Consumer caution, the unwinding of the Job Retention scheme and the end of the post-Brexit transition period pose risks to the recovery, Smith noted.

There have been record quarterly falls in services, production and construction output in the second quarter. Services output decreased 19.9 percent and production output fell 16.9 percent. Construction output contracted more sharply, by 35.0 percent.

Private consumption accounted for more than 70 percent of the fall in the expenditure measure of GDP in the second quarter, falling by a record 23.1 percent.

Gross fixed capital formation declined 25.5 percent and business investment was down 31.4 percent. Meanwhile, government consumption advanced 14.1 percent.

The UK logged a trade surplus of 4.0 percent of GDP in the second quarter, data showed.

In June, the monthly GDP growth accelerated to 8.7 percent from 2.4 percent in May. All sectors posted faster growth, with construction registering the biggest increase of 23.5 percent.

The dominant service sector grew 7.7 percent in June. At the same time, production advanced 9.3 percent and manufacturing gained 11 percent. Farm output climbed 2.7 percent.

The economy began to bounce back in June with shops reopening, factories beginning to ramp up production and housebuilding continuing to recover, ONS Deputy National Statistical for Economic Statistics Jonathan Athow said.

Despite this, GDP in June still remains a sixth below its level in February, before the virus struck, Athow added.
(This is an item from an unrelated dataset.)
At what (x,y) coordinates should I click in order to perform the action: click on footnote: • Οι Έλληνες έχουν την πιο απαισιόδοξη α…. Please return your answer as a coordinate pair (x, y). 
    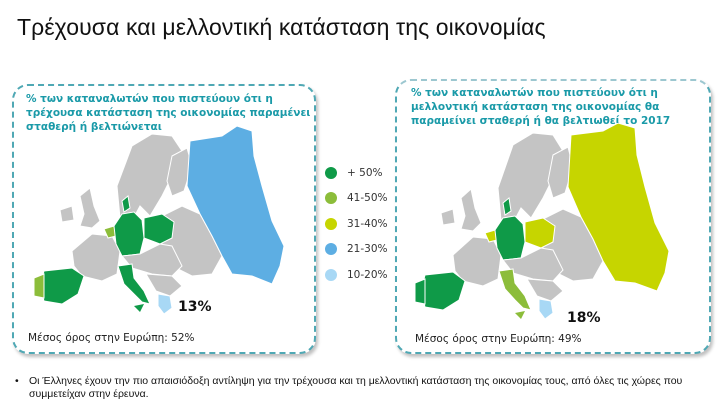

In June, the visible trade deficit widened as the increase in imports far exceeded the rise in shipments. The visible trade gap rose to GBP 5.12 billion from GBP 1.76 billion in May, the ONS said in a separate release.

Exports and imports of goods climbed 6.9 percent and 18.8 percent, respectively.

Consequently, the total trade surplus declined to GBP 5.34 billion from GBP 7.66 billion a month ago.

Another report from the ONS showed that labor productivity posted its biggest fall on records in the second quarter. Labor productivity decreased 2.5 percent on quarter.

Reflecting the impact of the furlough scheme, output per worker plunged 19.9 percent from the first quarter.